5.4 Implication 2: Superiority of Alternative Emergence Patterns

If an alternative emergence pattern provides a better explanation of the triangle, maybe it should be used

  1. Calculate \(q(w,d)\) under various emergence patterns (See Table 5.3)

  2. Calculate the Adjusted SSE (5.1) (based on every cell except the age 0 column)

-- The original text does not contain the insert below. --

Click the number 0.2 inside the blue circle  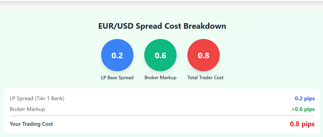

5.4.1 Parameters: Alternative Emergence Pattern

Table 5.3: Alternative emergence pattern on a \(m \times m\) triangle
Emergence Patterns # of Parameters \(p\) Comments
\(\mathrm{E}[q(w,d+1) \mid \text{Data to }w+d] = f(d) c(w,d)\) \(m - 1\) e.g. Chainladder
\(\mathrm{E}[q(w,d+1) \mid \text{Data to }w+d] = f(d) c(w,d) + g(d)\) \(2m - 2\) e.g. Least Squares
\(\mathrm{E}[q(w,d) \mid \text{Data to }w+d] = f(d)h(w)\) \(2m-2\) e.g. BF
\(\mathrm{E}[q(w,d) \mid \text{Data to }w+d] = f(d)h\) \(m-1\) e.g. Cape Cod

Remark. \(f(d) c(w,d) + g(d)\)

  • Often significant in forecasting age 1

Remark. \(f(d)h(w)\)

  • Here \(f(d)\) is related to the % of losses emerged in period \(d\)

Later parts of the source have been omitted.